NamPower to Raise $496 Million to Invest in Grid, OutputFelix Njini
Namibia Power Corp. plans to raise 5 billion Namibian dollars ($496 million) in bonds and loans to expand its transmission networks and invest in generation.
The funds will go toward NamPower’s 13 billion-Namibian-dollar investment program over the next five years, Managing Director Paulinus Shilamba said yesterday in an interview. The balance will come from its own cash reserves.
NamPower needs money to finance its share of investment in a planned $1.2 billion power plant that will use natural gas from the Kudu fields off the southern Namibian town of Oranjemund. The utility, which has suffered a 70 percent decline in output from its Ruacana hydro plant because of a drought, is also in talks to import more electricity from Zambia, Mozambique and Zimbabwe.
“The power-supply situation in Namibia will remain critical until the commissioning of a baseload power station in 2018,” Shilamba said, referring to the 800-megawatt Kudu plant.
NamPower will tap its traditional financiers for the funding, the director said, citing the European Investment Bank, Germany’s KfW Group and the French Development Agency.
“From next year onwards we have to start raising the money,” he said. “NamPower is very good at raising financing through bonds.” The state-owned utility has previously obtained financing from KfW and the French Development Agency, he said.
Yields on NamPower’s 500 million rand ($49 million) of bonds due July 2020 have risen 117 basis points, or 1.17 percentage point, this year to 8.48 percent as of Nov. 25. Average rates on African dollar-denominated sovereign debt have risen 144 basis points, according to JPMorgan Chase & Co.

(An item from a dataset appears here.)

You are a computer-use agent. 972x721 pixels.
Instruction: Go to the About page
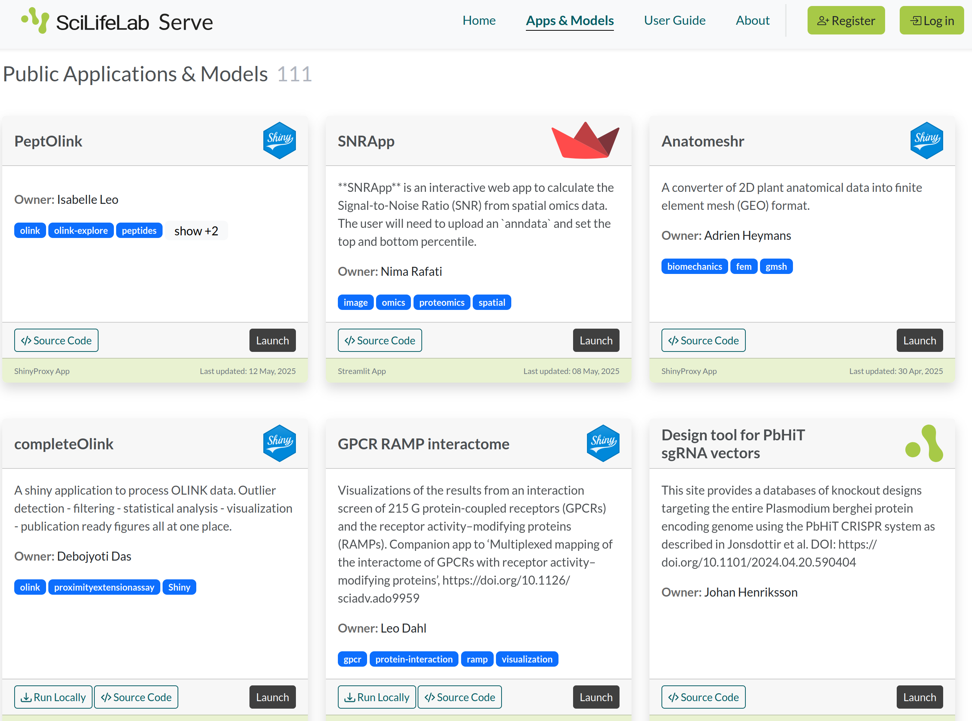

Indexes, as the Federal Reserve considers an end to stimulus that has boosted demand for emerging-market assets.
A net electricity importer, Namibia is negotiating to bring in 100 megawatts from Zambia in addition to the 50 megawatts it already receives, 100 megawatts from Mozambique and 50 megawatts from Zimbabwe.
NamPower, based in the capital Windhoek, plans to spend 7 billion Namibian dollars to extend its grid network over the next five years, Shilamba said. “Some of the transmission expansion projects are already being implemented,” he said.